And-Hera – il loro ep dal titolo One more day

Nono mese di Covid 19 per il pianeta Terra. I coraggiosi And-Hera decidono di presentarsi comunque all’appello, rilasciando un mini album di sei tracce, caratterizzato da composizioni cupe dai suoni smaccatamente anni 90. I riferimenti sono quelli del grunge classico, su tutti, crediamo, Alice in Chains.

L’album si apre con una scurissima ballad intitolata Spirit. Riscontriamo forti influenze goth. Le soluzioni stilistiche sono piuttosto di genere, ma il cantato di Alessandro Auditore Magrini non manca di raffinatezze ed è accompagnato comunque diligentemente dalle chitarre di Francesco Angelillo, i cui suoni, un po’ datati, sono comunque funzionalissimi al genere.

Nella seconda traccia, Shadow, esce fuori la sezione ritmica, formata da Jamil Khan alla batteria e Tiziano Lolli al basso. Il tempo è un ostinato lento su cui la voce ha la possibilità di spaziare. La traccia si discosta dal grunge più puro e sembra corteggiare i primissimi Guns’n’Roses, almeno nella parte musicale, poiché la voce marca quasi in zona Metallica.

Si arriva al giro di boa con un’altra ballad fortemente influenzata dal sound di James Hetflied e soci: From Hell. La canzone ha una cadenza “stretta” alla Nothing else matters, non fosse che il cantante la fa brillare con un bellissimo inserto “drunk” che porta respiro ad una composizione altrimenti troppo manieristica. Il risultato è d’eccezione e lo annotiamo sul nostro personalissimo taccuino per il giudizio finale, così come gli accenti di cassa nel finale.

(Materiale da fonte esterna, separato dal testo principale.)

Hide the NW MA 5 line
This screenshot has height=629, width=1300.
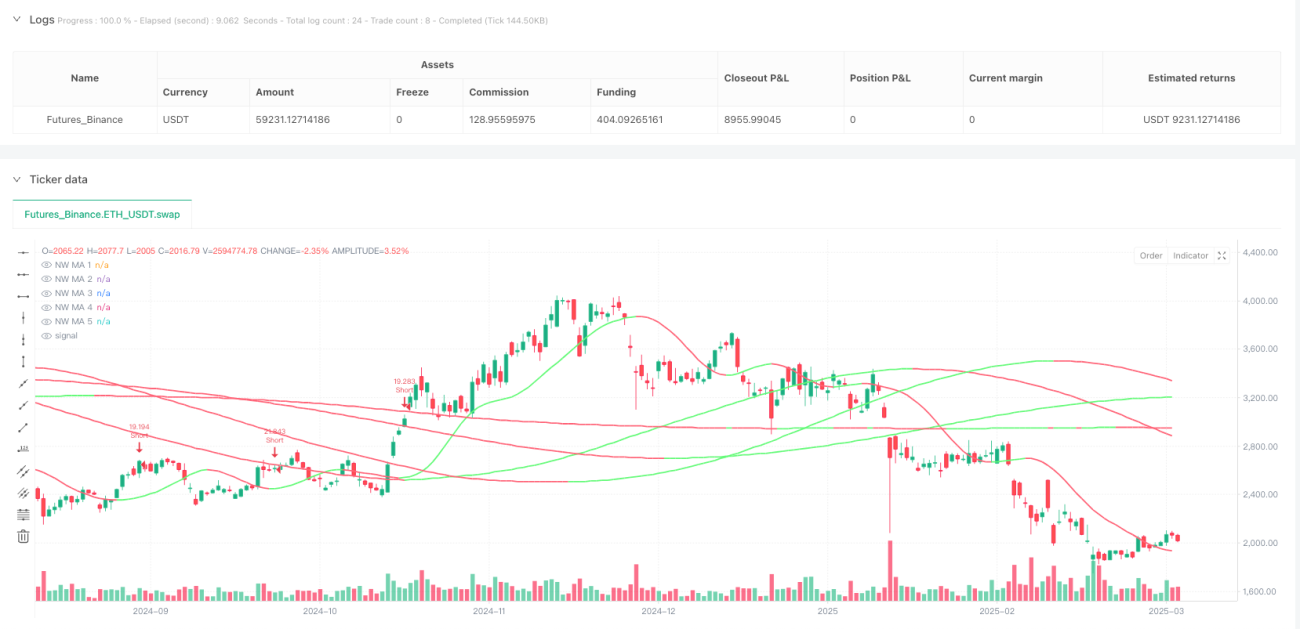[46, 322]
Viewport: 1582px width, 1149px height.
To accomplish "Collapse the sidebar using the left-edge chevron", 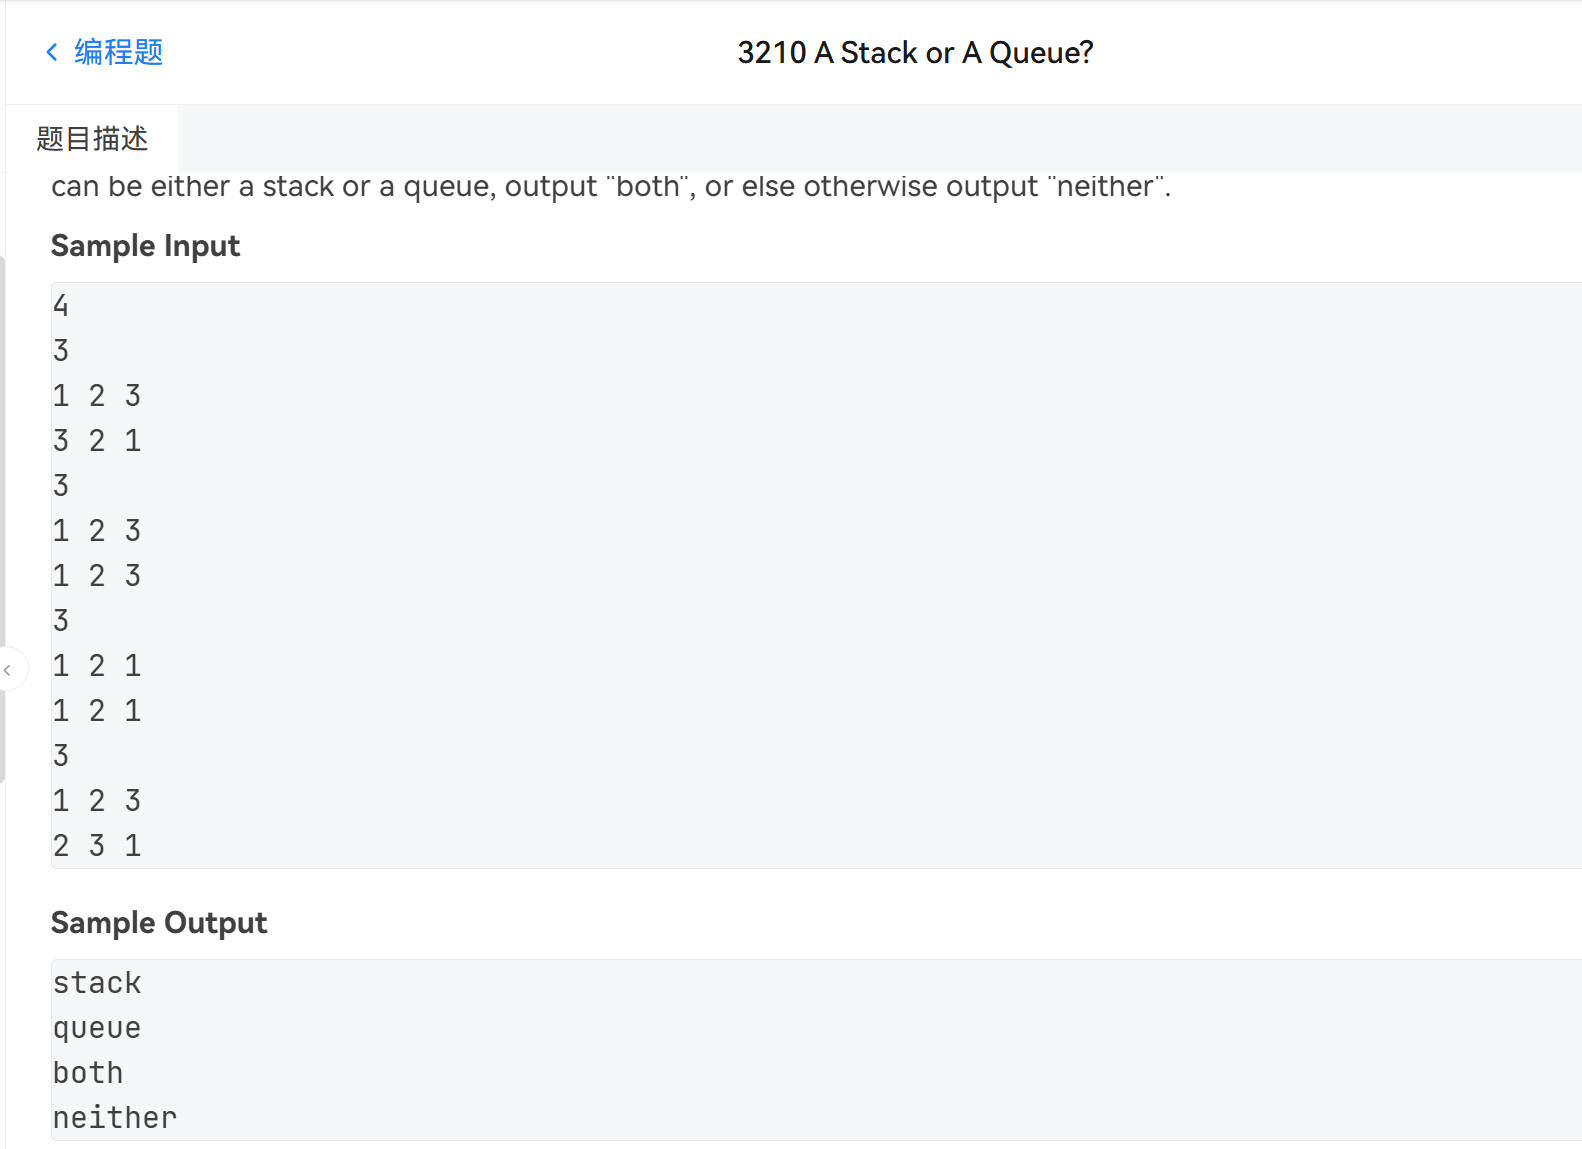I will (8, 669).
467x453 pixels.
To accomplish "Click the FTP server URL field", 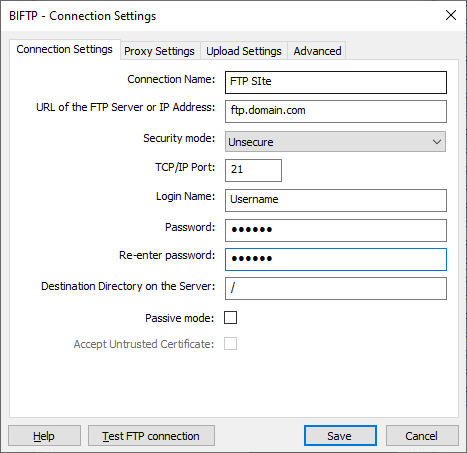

La quarta traccia, One more day, comincia con una bellissima chitarra acustica sincopata, su cui, pare a noi, che la voce lavori troppo sopra le righe, mancando di quel pizzico d’ironia che avrebbe garantito al brano non poca qualità aggiunta. Prendendola per come è, ci appare un po’ troppo telefonata, ma comunque fruibile.

Il mini album si avvia sul sentiero del suo tramonto con la quinta Travel. Il registro del disco non cambia. Se da un lato, di certo, questo fattore non lo aiuta a renderlo vibrante, dall’altro lo aiuta a essere compatto come un’architettura del periodo del “Costruttivismo” russo. L’intero lavoro risulta monolitico e regge l’impatto degli eserciti nemici. Sull’assolo di chitarra la ritmica lavora affatto male e il tutto restituisce quel senso di epica e retorica a cui il rock contemporaneo ha rinunciato forse con troppa leggerezza. Queste riflessioni ci accompagnano alla sesta ed ultima traccia: Black feather, con cui il solido quartetto romano si congeda con non poca qualità.

Consci che il mondo è andato altrove, gli And-Hera ci ripropongono uno stile fatto di tanta rabbia e nostalgia per sonorità ormai un po’ agée, ma che comunque, ne siamo certi, potrebbero riscuotere ancora non pochi consensi tra i giovanissimi che non si rispecchiano nei linguaggi e nei modelli proposti oggi, zeppi di pop ed hip-hop somministrato in ogni zuppa. Flanella e anfibi come non ci fosse un domani: sette stelle su dieci meno qualcosa!!!